(Extracted data entries)
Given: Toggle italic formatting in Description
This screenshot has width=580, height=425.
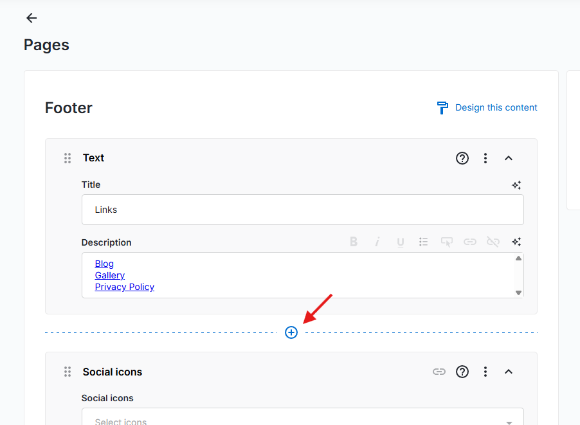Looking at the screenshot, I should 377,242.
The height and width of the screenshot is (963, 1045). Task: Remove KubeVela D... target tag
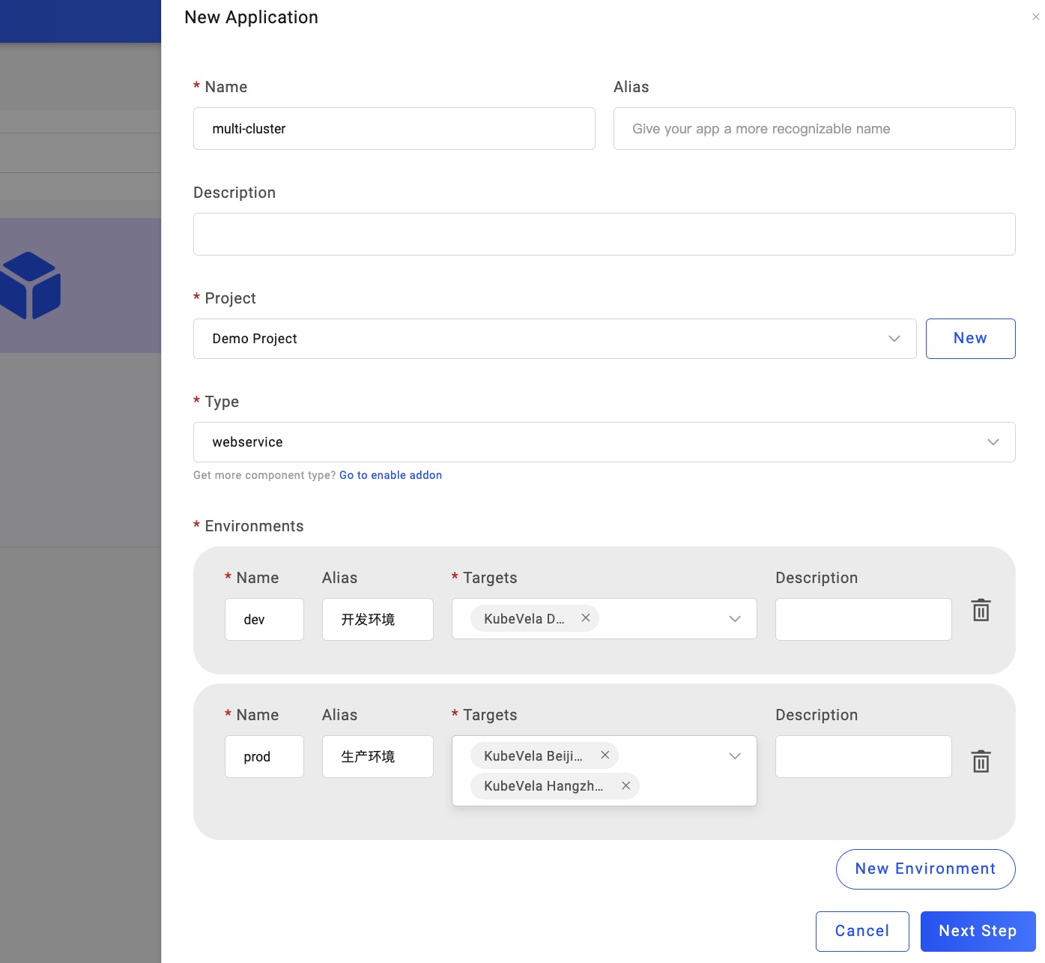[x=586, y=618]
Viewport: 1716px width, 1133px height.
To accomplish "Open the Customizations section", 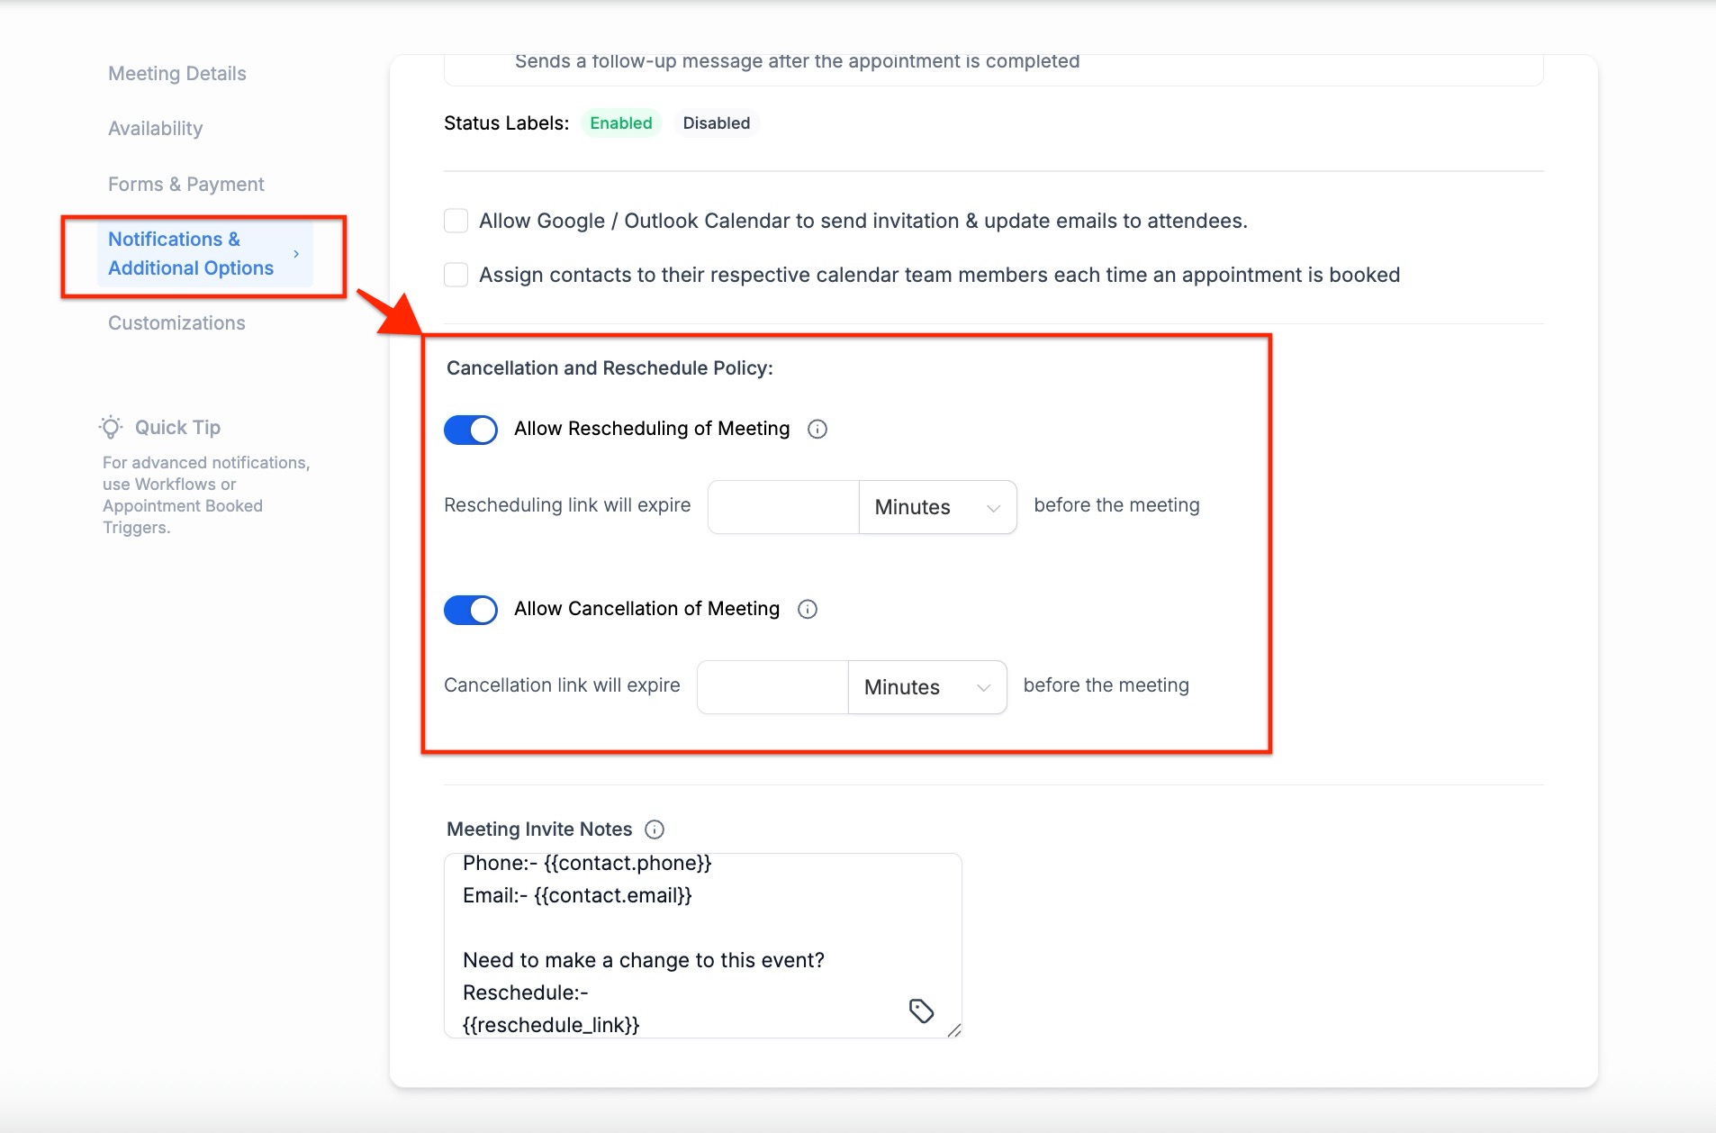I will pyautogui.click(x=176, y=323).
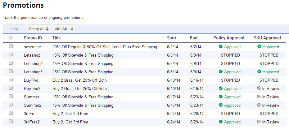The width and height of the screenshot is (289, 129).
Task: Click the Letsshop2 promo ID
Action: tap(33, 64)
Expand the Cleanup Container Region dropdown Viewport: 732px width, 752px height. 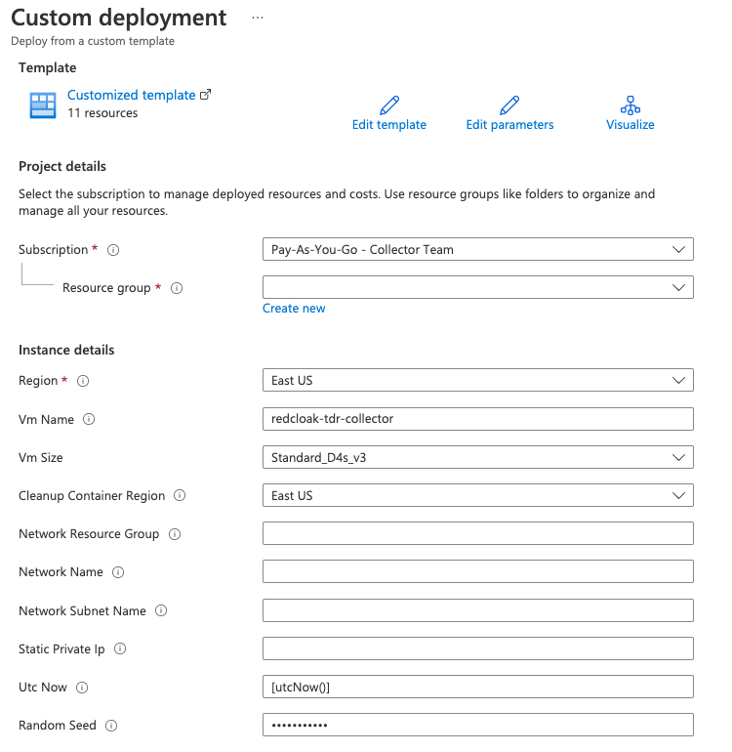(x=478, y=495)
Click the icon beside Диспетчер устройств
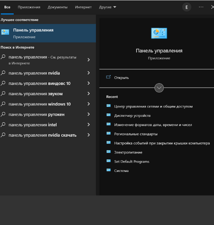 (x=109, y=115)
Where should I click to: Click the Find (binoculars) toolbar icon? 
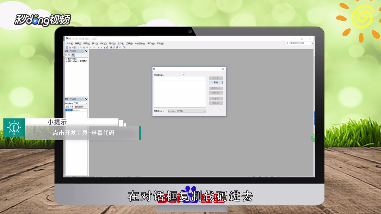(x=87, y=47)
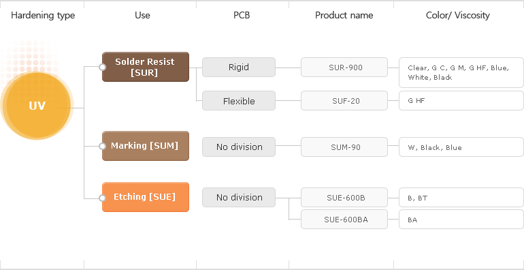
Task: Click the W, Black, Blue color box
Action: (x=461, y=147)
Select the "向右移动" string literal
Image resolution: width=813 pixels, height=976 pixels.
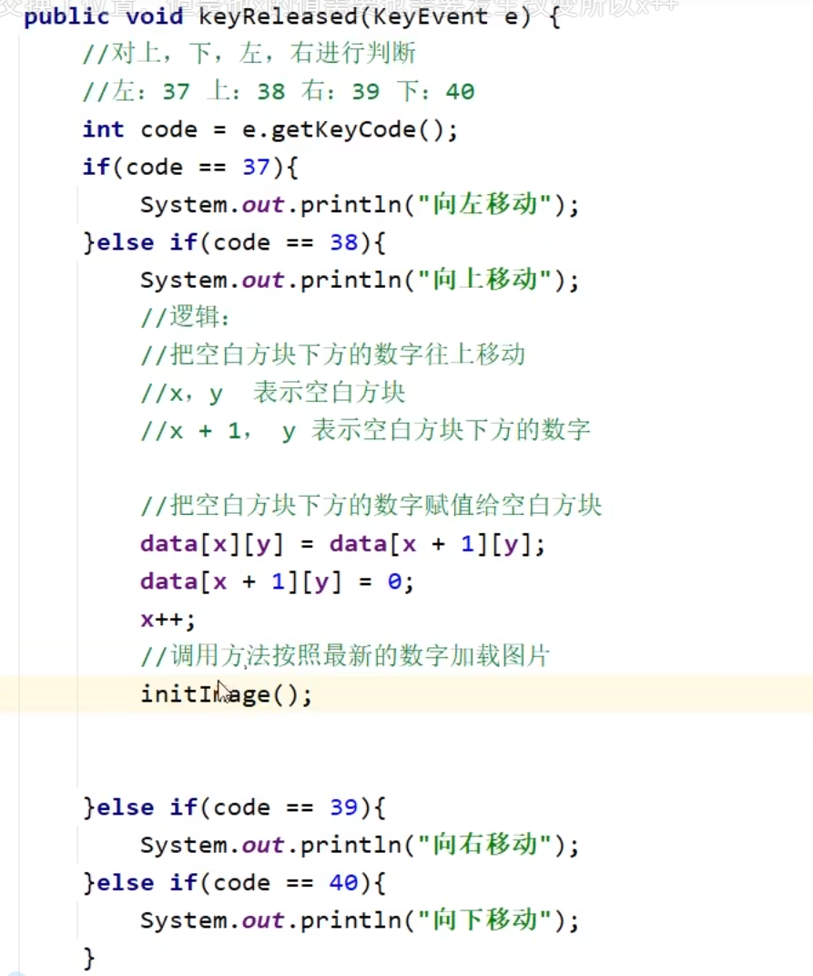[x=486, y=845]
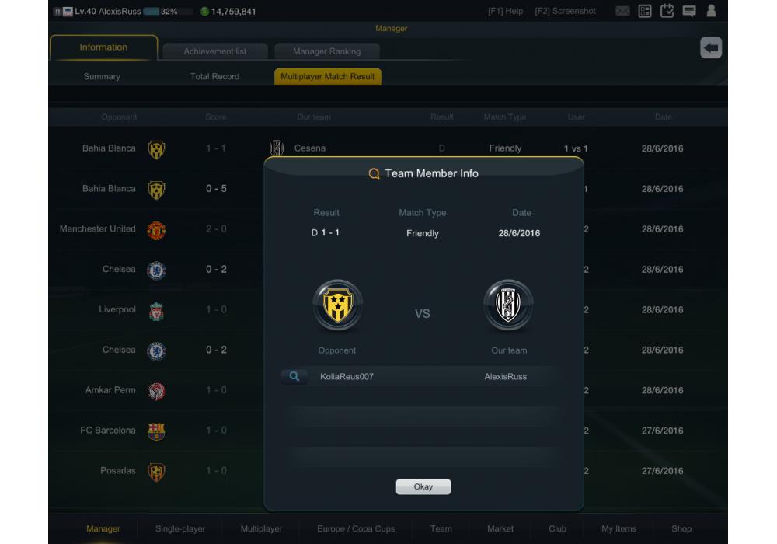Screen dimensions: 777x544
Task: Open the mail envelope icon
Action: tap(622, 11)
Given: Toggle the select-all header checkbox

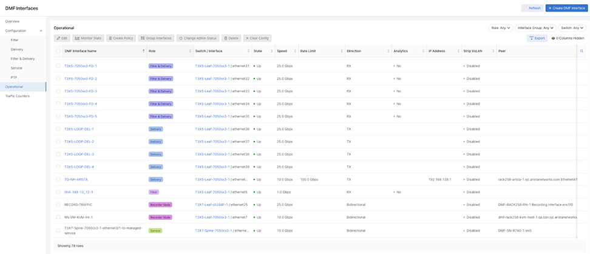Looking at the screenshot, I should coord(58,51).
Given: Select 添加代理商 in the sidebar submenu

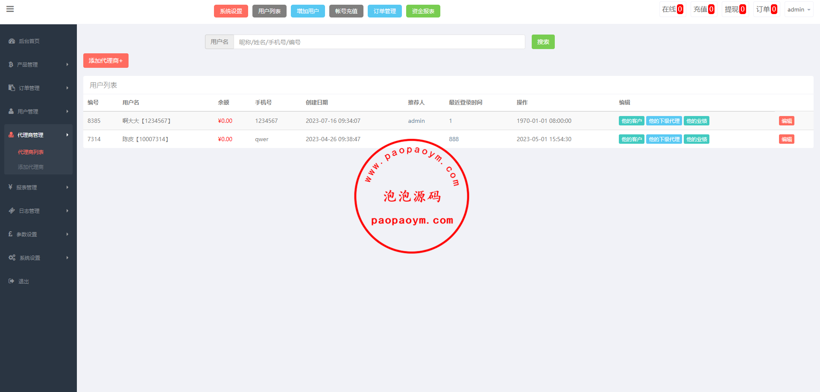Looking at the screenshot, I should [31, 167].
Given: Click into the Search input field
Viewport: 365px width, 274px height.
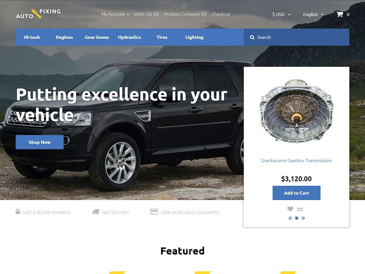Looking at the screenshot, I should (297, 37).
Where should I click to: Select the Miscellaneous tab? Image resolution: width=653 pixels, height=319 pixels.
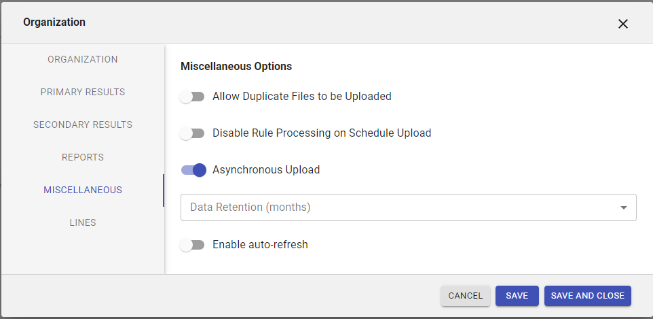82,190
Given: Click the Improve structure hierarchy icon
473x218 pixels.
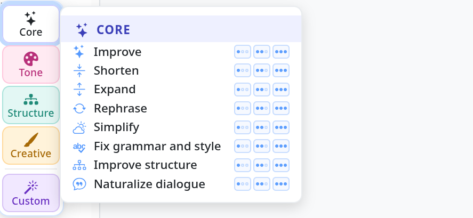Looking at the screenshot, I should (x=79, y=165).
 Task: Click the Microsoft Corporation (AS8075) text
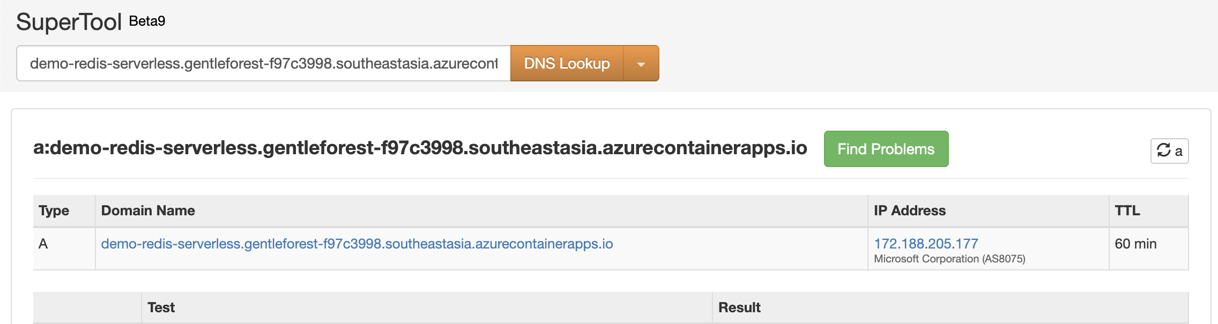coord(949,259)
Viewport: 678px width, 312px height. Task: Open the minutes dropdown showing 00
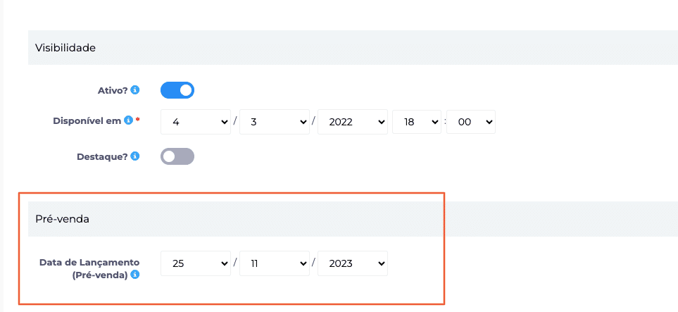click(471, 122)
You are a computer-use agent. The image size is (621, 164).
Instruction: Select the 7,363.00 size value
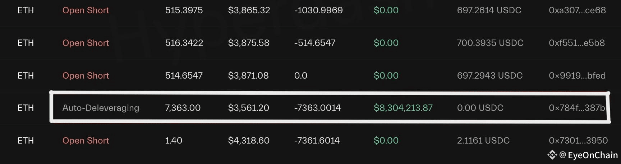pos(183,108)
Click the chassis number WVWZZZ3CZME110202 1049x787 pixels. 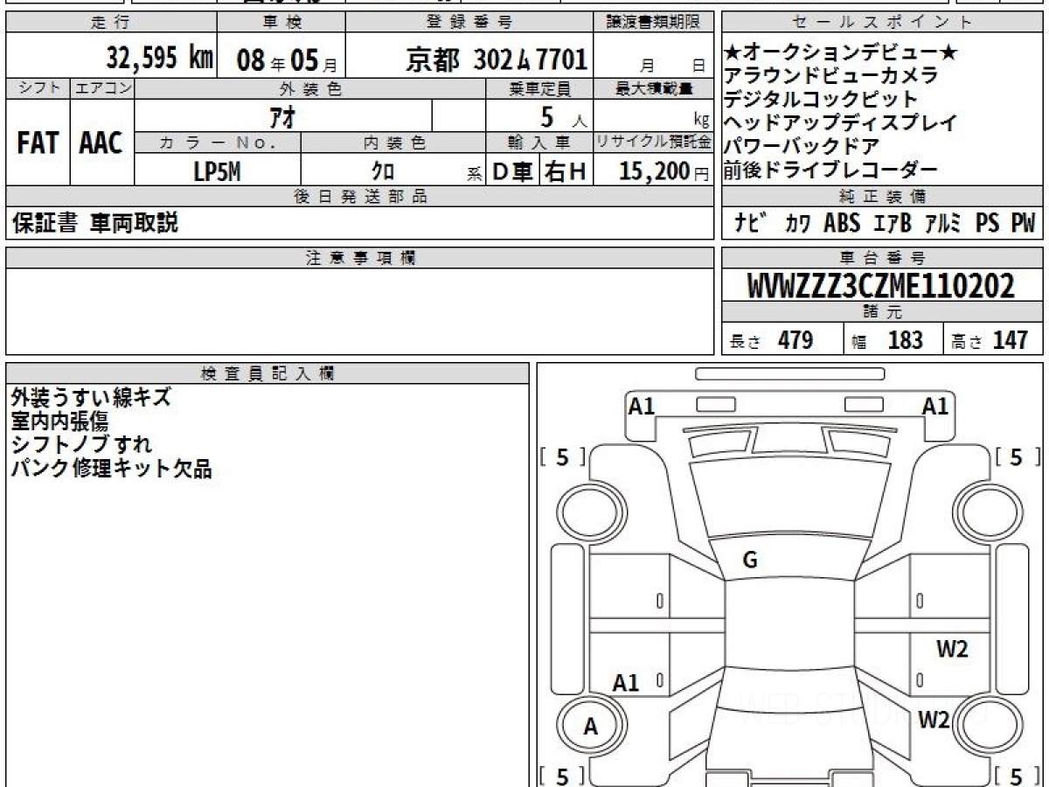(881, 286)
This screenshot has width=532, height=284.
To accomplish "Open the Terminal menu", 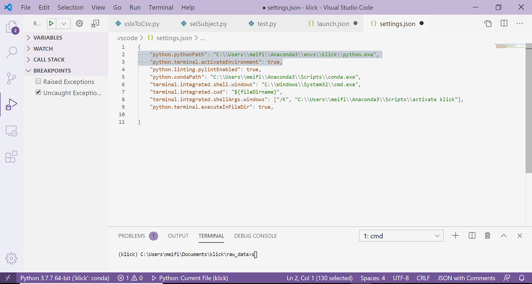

**What is being asked**
When you reach the line that has "Given: Select 添加代理商 in the sidebar submenu" in the data above, start repeating lines exactly, and stop after the line that has "Given: Click the"; pictures stay out.

**Response to this exercise**
Given: Select 添加代理商 in the sidebar submenu

Looking at the screenshot, I should [31, 167].
Given: Click into the Search input field
Viewport: 365px width, 274px height.
Looking at the screenshot, I should (297, 37).
Where should I click to: Select the Miscellaneous tab? Image resolution: width=653 pixels, height=319 pixels.
82,190
Given: Click the Improve structure hierarchy icon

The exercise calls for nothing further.